The district court conducted an extensive hearing. Sixty-five Spanish-speaking FBI agents from various parts of the United States had been assigned to Puerto Rico temporarily to act as Title III monitoring agents; each of the 65 submitted to the court two affidavits addressing (a) the general procedures and (b) the creation of the work cassettes. In addition, 25 of the agents, as a representative sample chosen by defendants, testified. The agents stated in their affidavits that, to the best of their knowledge, at no time had they recorded anything on a work cassette tape that was not also on an original and a duplicate original reel-to-reel tape. Monitoring agents explained that the unauthorized material found on the work tapes resulted from periodic sound checks during which the agents adjusted the tape/input switch on the reel-to-reel recorders but failed to make a corresponding adjustment to the cassette recorder, causing the latter to record independently of the reel-to-reel recorder.

64

After the hearing, the court denied the motion to suppress on this ground.
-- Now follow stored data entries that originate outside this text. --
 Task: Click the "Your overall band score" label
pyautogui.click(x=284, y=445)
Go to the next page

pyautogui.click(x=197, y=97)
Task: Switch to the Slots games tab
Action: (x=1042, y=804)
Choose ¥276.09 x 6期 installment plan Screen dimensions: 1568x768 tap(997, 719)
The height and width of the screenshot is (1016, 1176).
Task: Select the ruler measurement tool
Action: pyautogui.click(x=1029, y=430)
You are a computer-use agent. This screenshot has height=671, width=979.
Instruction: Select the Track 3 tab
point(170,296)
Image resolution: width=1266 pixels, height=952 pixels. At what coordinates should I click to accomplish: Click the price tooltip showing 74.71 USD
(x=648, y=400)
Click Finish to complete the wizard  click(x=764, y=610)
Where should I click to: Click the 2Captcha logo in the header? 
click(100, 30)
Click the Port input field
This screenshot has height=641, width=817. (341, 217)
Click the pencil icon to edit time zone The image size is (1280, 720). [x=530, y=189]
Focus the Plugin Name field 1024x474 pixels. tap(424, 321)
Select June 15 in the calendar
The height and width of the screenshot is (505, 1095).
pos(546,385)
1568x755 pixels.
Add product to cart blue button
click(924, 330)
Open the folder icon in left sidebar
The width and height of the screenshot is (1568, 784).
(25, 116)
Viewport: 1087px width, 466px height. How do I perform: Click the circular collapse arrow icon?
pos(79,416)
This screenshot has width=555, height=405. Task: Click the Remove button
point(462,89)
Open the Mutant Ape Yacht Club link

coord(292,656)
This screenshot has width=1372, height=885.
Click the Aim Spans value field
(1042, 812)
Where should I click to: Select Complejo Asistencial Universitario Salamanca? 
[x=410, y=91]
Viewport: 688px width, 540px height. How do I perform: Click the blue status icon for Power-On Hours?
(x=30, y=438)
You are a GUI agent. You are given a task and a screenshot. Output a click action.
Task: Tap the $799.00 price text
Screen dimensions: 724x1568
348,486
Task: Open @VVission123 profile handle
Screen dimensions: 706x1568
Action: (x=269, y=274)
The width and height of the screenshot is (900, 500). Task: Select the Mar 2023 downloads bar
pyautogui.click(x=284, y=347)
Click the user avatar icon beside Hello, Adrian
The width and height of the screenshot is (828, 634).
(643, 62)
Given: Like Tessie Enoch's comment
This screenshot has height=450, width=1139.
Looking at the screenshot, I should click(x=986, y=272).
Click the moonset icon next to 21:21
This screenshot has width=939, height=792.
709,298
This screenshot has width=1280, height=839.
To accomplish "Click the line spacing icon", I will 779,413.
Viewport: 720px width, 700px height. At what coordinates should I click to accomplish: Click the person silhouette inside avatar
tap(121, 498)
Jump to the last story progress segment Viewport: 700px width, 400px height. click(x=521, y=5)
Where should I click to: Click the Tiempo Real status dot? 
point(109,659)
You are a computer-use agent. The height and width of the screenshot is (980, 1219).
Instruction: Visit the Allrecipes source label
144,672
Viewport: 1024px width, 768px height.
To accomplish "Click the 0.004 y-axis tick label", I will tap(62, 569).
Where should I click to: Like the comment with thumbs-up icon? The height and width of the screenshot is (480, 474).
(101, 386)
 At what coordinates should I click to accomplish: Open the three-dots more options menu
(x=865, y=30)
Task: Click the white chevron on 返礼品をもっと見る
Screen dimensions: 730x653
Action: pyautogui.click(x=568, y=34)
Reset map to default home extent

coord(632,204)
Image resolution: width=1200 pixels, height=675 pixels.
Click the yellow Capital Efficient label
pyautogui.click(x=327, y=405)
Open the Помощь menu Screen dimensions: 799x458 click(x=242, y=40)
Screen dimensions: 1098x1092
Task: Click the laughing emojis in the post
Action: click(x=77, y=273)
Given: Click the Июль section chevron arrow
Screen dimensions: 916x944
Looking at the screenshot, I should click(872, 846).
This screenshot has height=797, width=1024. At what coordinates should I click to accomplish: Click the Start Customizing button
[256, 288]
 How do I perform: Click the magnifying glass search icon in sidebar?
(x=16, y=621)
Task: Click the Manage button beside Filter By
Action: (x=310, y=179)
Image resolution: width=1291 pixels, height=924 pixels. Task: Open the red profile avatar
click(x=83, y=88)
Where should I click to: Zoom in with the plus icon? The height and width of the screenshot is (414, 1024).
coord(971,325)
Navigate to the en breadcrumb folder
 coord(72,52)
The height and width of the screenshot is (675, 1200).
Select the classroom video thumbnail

In a published opinion, United States v. Gerena, 695 F.Supp. 1369 (1988), the district court found that the use of work cassettes was necessary and justified. As to the unauthorized 11 minutes of intercepted material on the work cassettes, the court credited the testimony of the agents and found that "no monitor deliberately created a situation where the cassette recorder was operating independently of the reel-to-reel recorders in order to record more information on a work cassette than was on the reel-to-reels." Id. at 1376. Since the agents had no knowledge of the "extra" information on the tapes, their subsequent reuse and erasure of the tapes was not a deliberate destruction of evidence. Accordingly, though the court found that the government should have preserved all such cassettes and should have disclosed this facet of the operation earlier in the discovery stages of the prosecution, it concluded that defendants were not prejudiced by the government's lapses. Id. at 1377.

65

Defendants contend that the district court's refusal to suppress the reel-to-reel tapes should be reversed because the government's use and destruction of the cassette work tapes violated Title III and their rights to due process and the effective assistance of counsel. We disagree.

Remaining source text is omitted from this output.